───── MATERIAL SHOWN

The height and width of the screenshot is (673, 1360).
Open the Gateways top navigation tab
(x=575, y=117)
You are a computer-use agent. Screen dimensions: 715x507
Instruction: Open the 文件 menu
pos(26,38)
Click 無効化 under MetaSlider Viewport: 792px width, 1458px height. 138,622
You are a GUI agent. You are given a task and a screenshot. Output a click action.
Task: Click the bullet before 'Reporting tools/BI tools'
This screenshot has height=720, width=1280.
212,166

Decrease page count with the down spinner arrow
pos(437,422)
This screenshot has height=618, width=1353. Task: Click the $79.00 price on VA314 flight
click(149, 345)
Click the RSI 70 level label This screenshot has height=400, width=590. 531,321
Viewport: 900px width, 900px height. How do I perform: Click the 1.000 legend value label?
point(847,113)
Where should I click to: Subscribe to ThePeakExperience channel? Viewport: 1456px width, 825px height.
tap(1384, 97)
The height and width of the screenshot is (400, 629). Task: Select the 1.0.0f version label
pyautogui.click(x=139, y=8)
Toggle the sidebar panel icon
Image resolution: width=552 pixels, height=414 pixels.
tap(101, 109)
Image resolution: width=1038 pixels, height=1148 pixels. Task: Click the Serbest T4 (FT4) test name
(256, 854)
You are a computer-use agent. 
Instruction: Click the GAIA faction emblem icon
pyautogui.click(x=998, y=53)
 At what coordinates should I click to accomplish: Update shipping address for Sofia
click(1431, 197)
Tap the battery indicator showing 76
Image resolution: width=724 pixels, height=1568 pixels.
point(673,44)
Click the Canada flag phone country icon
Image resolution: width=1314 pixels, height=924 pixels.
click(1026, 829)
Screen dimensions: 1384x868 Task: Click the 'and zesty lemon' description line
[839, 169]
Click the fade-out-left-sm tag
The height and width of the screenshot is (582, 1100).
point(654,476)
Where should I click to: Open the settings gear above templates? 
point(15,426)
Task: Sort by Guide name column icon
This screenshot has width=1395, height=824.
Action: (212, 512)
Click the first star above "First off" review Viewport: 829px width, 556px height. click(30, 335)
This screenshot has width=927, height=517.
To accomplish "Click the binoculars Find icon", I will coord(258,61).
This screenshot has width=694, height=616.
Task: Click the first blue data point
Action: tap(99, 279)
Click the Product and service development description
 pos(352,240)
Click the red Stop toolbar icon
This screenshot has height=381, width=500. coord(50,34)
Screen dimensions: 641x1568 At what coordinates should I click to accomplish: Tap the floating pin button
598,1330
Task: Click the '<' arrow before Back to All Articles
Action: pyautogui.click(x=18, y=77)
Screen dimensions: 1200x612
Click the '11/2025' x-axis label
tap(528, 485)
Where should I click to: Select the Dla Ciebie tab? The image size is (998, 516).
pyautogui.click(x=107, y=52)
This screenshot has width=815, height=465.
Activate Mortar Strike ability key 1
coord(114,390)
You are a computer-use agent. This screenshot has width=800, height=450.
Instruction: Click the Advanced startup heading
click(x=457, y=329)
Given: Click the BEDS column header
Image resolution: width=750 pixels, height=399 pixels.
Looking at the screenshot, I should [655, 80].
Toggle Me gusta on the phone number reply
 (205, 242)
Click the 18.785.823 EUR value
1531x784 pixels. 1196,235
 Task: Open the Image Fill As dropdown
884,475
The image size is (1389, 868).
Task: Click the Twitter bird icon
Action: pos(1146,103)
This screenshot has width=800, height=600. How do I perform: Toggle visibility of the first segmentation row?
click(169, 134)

──────────

### YOUR ASSIGNMENT
Write the entries out once more, exactly as they were given.

### RESPONSE BELOW
The height and width of the screenshot is (673, 1360).
Open the Gateways top navigation tab
(x=575, y=117)
You are a computer-use agent. Screen dimensions: 715x507
Instruction: Open the 文件 menu
pos(26,38)
Click 無効化 under MetaSlider Viewport: 792px width, 1458px height. 138,622
You are a GUI agent. You are given a task and a screenshot. Output a click action.
Task: Click the bullet before 'Reporting tools/BI tools'
This screenshot has height=720, width=1280.
212,166

Decrease page count with the down spinner arrow
pos(437,422)
This screenshot has height=618, width=1353. Task: Click the $79.00 price on VA314 flight
click(149, 345)
Click the RSI 70 level label This screenshot has height=400, width=590. 531,321
Viewport: 900px width, 900px height. How do I perform: Click the 1.000 legend value label?
point(847,113)
Where should I click to: Subscribe to ThePeakExperience channel? Viewport: 1456px width, 825px height.
tap(1384, 97)
The height and width of the screenshot is (400, 629). Task: Select the 1.0.0f version label
pyautogui.click(x=139, y=8)
Toggle the sidebar panel icon
Image resolution: width=552 pixels, height=414 pixels.
tap(101, 109)
Image resolution: width=1038 pixels, height=1148 pixels. Task: Click the Serbest T4 (FT4) test name
(256, 854)
You are a computer-use agent. 
Instruction: Click the GAIA faction emblem icon
pyautogui.click(x=998, y=53)
 At what coordinates should I click to accomplish: Update shipping address for Sofia
click(1431, 197)
Tap the battery indicator showing 76
Image resolution: width=724 pixels, height=1568 pixels.
point(673,44)
Click the Canada flag phone country icon
Image resolution: width=1314 pixels, height=924 pixels.
click(1026, 829)
Screen dimensions: 1384x868 Task: Click the 'and zesty lemon' description line
[839, 169]
Click the fade-out-left-sm tag
The height and width of the screenshot is (582, 1100).
point(654,476)
Where should I click to: Open the settings gear above templates? 
point(15,426)
Task: Sort by Guide name column icon
This screenshot has width=1395, height=824.
Action: (212, 512)
Click the first star above "First off" review Viewport: 829px width, 556px height. click(30, 335)
This screenshot has width=927, height=517.
To accomplish "Click the binoculars Find icon", I will coord(258,61).
This screenshot has width=694, height=616.
Task: Click the first blue data point
Action: tap(99, 279)
Click the Product and service development description
 pos(352,240)
Click the red Stop toolbar icon
This screenshot has height=381, width=500. coord(50,34)
Screen dimensions: 641x1568 At what coordinates should I click to accomplish: Tap the floating pin button
598,1330
Task: Click the '<' arrow before Back to All Articles
Action: pyautogui.click(x=18, y=77)
Screen dimensions: 1200x612
Click the '11/2025' x-axis label
tap(528, 485)
Where should I click to: Select the Dla Ciebie tab? The image size is (998, 516).
pyautogui.click(x=107, y=52)
This screenshot has width=815, height=465.
Activate Mortar Strike ability key 1
coord(114,390)
You are a computer-use agent. This screenshot has width=800, height=450.
Instruction: Click the Advanced startup heading
click(x=457, y=329)
Given: Click the BEDS column header
Image resolution: width=750 pixels, height=399 pixels.
Looking at the screenshot, I should [655, 80].
Toggle Me gusta on the phone number reply
 (205, 242)
Click the 18.785.823 EUR value
1531x784 pixels. 1196,235
 Task: Open the Image Fill As dropdown
884,475
The image size is (1389, 868).
Task: Click the Twitter bird icon
Action: pos(1146,103)
This screenshot has width=800, height=600. How do I perform: Toggle visibility of the first segmentation row?
click(169, 134)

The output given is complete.